The MSc I studied is no longer offered as the awarding university opted against running any further cohorts (declining student numbers against a need to update the content). This is a shame, in my opinion, as it was about the only course I could find, in the UK at the time, that specifically called out “instructional design” (ID) in its content. The take on ID was probably different to how the more numerous American ID courses viewed the subject but ID was there nonetheless.
Anyway, due to work I recently found myself in Malaysia – my first ever trip to Asia. All in all, this was an enjoyable experience.

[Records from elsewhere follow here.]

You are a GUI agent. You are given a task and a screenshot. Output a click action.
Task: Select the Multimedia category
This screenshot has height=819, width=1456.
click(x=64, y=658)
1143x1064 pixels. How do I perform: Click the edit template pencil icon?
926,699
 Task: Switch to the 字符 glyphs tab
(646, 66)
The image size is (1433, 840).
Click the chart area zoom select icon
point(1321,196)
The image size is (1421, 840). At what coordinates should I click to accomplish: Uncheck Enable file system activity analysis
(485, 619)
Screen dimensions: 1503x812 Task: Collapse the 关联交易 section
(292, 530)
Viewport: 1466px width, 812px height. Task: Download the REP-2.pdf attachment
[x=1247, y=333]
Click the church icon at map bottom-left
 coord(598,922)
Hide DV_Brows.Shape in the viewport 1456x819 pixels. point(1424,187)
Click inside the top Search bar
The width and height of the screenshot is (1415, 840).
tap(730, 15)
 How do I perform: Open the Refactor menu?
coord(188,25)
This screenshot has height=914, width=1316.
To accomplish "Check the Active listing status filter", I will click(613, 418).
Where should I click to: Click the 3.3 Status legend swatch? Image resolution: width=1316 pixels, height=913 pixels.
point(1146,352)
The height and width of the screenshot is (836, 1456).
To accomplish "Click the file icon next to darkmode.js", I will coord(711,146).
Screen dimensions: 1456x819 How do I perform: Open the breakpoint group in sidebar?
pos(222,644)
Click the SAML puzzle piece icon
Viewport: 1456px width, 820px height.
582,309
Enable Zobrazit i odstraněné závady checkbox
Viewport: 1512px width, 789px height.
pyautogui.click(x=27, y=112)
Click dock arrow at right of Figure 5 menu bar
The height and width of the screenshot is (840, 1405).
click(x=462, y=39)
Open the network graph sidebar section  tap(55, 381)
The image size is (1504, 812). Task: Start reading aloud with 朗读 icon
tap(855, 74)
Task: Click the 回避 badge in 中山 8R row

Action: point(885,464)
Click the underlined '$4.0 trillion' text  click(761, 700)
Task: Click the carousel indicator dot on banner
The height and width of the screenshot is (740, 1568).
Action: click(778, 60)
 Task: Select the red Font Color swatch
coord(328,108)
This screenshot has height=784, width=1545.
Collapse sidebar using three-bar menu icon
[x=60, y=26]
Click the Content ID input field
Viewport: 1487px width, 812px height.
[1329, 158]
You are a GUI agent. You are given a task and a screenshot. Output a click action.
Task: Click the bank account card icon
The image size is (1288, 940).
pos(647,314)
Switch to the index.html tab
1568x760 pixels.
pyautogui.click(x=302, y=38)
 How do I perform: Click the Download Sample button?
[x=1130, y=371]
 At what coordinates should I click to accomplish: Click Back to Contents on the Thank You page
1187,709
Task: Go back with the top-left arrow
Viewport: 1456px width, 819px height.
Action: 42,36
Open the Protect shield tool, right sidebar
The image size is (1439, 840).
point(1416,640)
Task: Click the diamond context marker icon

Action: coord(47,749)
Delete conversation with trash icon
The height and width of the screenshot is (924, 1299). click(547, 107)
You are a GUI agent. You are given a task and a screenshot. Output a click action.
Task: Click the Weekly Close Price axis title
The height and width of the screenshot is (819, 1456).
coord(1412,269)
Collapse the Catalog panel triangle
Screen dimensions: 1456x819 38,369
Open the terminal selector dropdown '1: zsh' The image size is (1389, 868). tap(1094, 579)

One very obvious thing in Malaysia was the clear messaging that the distinct ethnic groups in the country should support its “unity”, for example this fountain:
This was particularly interesting as I was there during the week of the Scottish Referendum vote, not to mention the ongoing fragmentation within ethnic and religious groups the world over – not least in Syria and Iraq.
On coming back from Malaysia it was then coincidence to see an article on instructional designer training in that country:
On becoming a civic-minded instructional designer: An ethnographic study of an instructional design experience
Now the model created in the article:
could, in many ways, be applicable to any profession/industry. However, the suggestion of social responsibility for all is, no doubt, missing in most university education. Would training bankers in such a way have helped avoid previous crashes?
The article suggests a focus on simply technical skills fails to develop designers of the type that are needed. This made we wonder – perhaps if there was more universal consideration of social responsibility there would be less reason for so many companies to feel the need to train staff into values that cross-borders and get everyone onto ‘the same page’? My hope would be, from a Learning and Development perspective, that any values or other cultural change program does not ignore the wider environment (as included in the above ID training model).
The conclusion of the article suggests the need for civic responsibility to increase in the balance against the “career-centric and technically orientated” content of most courses. However, perhaps too much of a shift would have a negative impact on Malaysia in decreasing the technical ability to compete with, say, India in the global ID marketplace? “The needs of the design industry” perhaps need to be better articulated with more cross border understanding of ID as a concept, after all my UK MSc almost certainly took a different angle to the predominate North American viewpoint. Here, through ID, is an interesting example of where we could look to benchmark skills globally whilst providing what a society feels it needs locally, regionally and globally (or micro, macro and mega).
Anyway, something of a rambling post but interesting that some of what I could see as an issue for a country in general is quite clearly embedded into the professional conversation of what it means to be a (ID) professional.